Le duel s’annonce donc intense, indécis et passionnant entre deux écoles du football africain. Entre la maîtrise tactique de l’USMA et la pression offensive du Zamalek, cette finale retour promet une bataille de tous les instants où le moindre détail pourrait faire basculer le destin du trophée.
Ce soir, tous les regards seront tournés vers Le Caire. Pour l’USM Alger, l’objectif est clair : préserver son avantage et écrire l’une des plus belles pages de son histoire. Quant à Lamine NDiaye, son estimation prudente de « 50,5 % » illustre mieux que quiconque la difficulté de la mission qui attend ses joueurs, mais également l’espoir immense qui anime tout un club et des millions de supporters algériens.
Hakim S.
Saïd Allik :
« Marquer un but au Caire serait l’idéal »

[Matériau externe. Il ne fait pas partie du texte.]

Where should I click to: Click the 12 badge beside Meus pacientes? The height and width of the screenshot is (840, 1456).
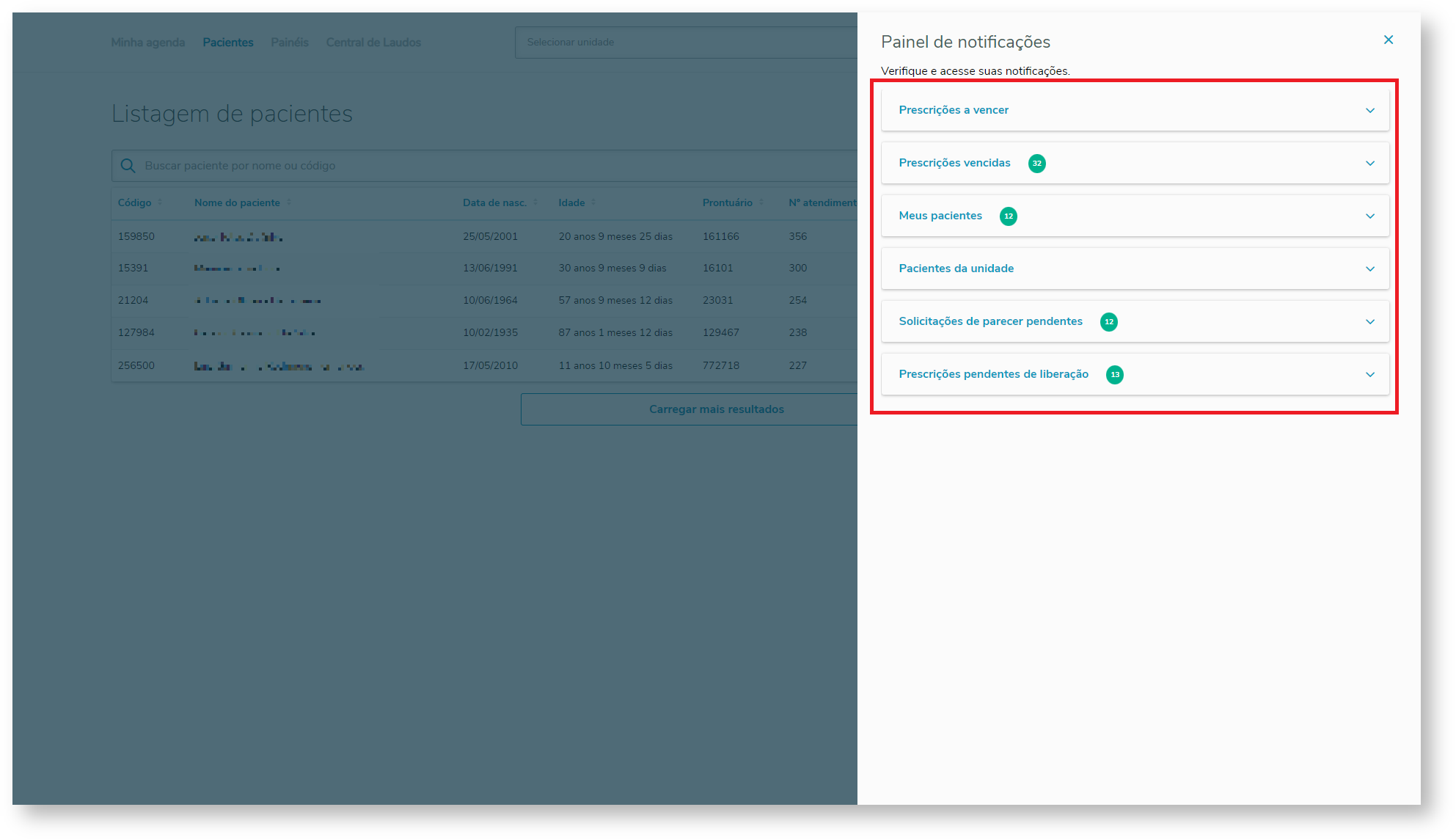click(1008, 216)
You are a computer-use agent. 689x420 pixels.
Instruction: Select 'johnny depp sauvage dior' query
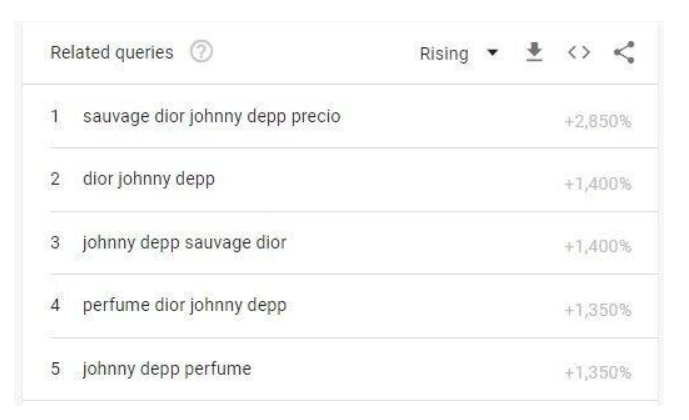177,243
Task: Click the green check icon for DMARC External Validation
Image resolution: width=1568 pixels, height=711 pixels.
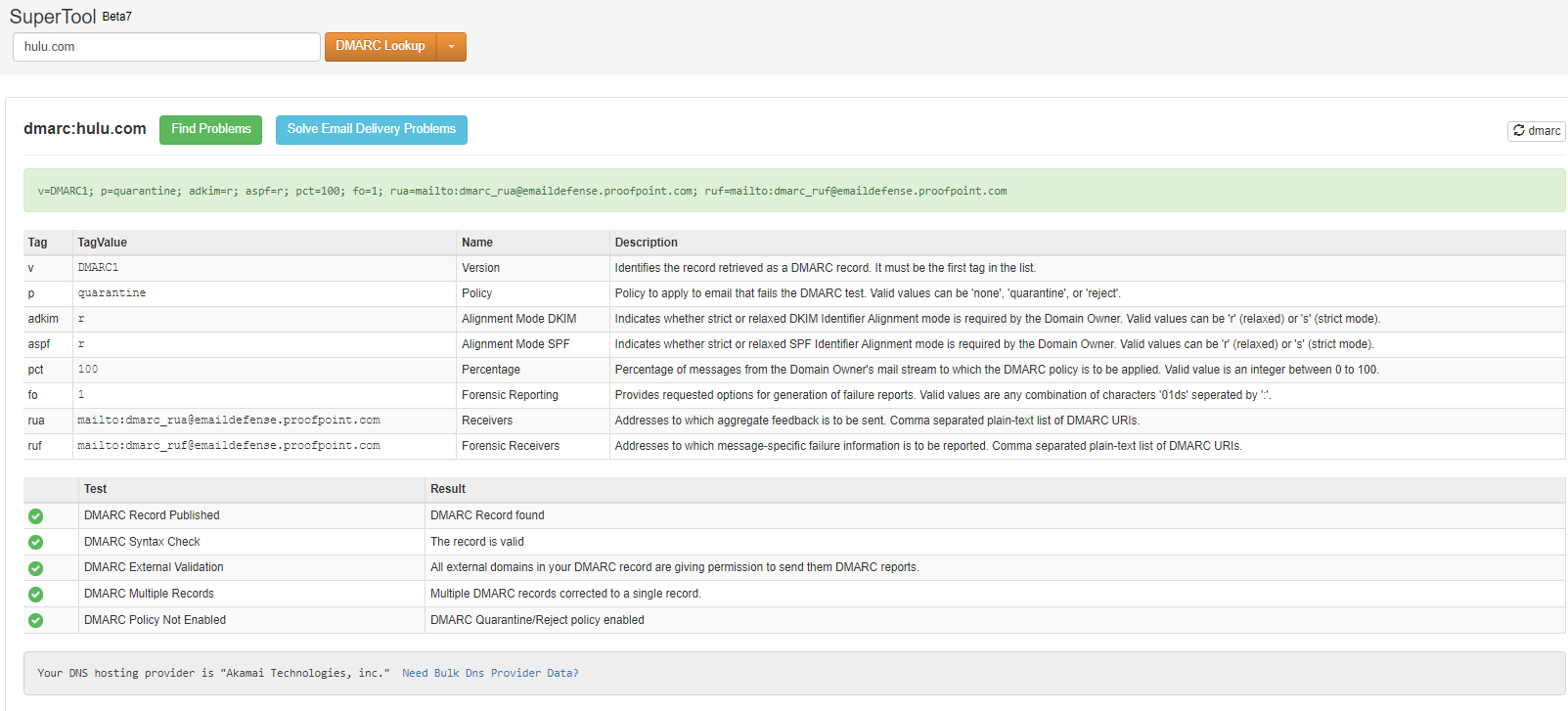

Le directeur sportif de l’USM Alger, Saïd Allik, a déclaré mercredi que les joueurs étaient « motivés et déterminés » à offrir un nouveau titre continental à l’Algérie, soulignant l’importance de marquer un but, samedi face aux Egyptiens du Zamalek SC, au stade international du Caire (19h00, heure algérienne), en finale « retour » de la Coupe de la Confédération africaine de football. « Nous avons réussi à remporter la première manche chez nous. Maintenant, il reste un second acte décisif au Caire qu’il faut bien négocier. Les joueurs sont motivés et déterminés pour décrocher cette coupe. L’objectif est de leur marquer un but au Caire et de gagner, ce serait l’idéal et clé pour remporter le trophée », a indiqué Allik à la presse. Le responsable du club de Soustara, s’exprimait à l’aéroport international d’Alger Houari-Boumediene, peu avant le départ de la délégation de l’USMA pour Le Caire, à bord d’un vol spécial. Au terme d’un scénario hitchcockien, l’USMA avait remporté samedi dernier le match « aller » (1-0), au stade olympique du 5-Juillet d’Alger, grâce à un penalty transformé dans le temps additionnel par Ahmed Khaldi (90’+7). « Dans ce genre de rendez-vous important et décisif, c’est primordial d’être à la hauteur. J’espère qu’on rentrera avec le trophée en main », a-t-il ajouté. Considéré comme le président historique de l’USMA, Allik (78 ans) avant dirigé l’USMA pendant 16 ans (1994-2010), remportant plusieurs titre au niveau national. Il avait signé son retour au club algérois la saison dernière, en tant que directeur sportif. « Sur le plan personnel, après tant d’années à l’USMA, j’ai toujours visé un trophée continental. J’espère que cette fois-ci, ce sera la bonne », a-t-il conclu.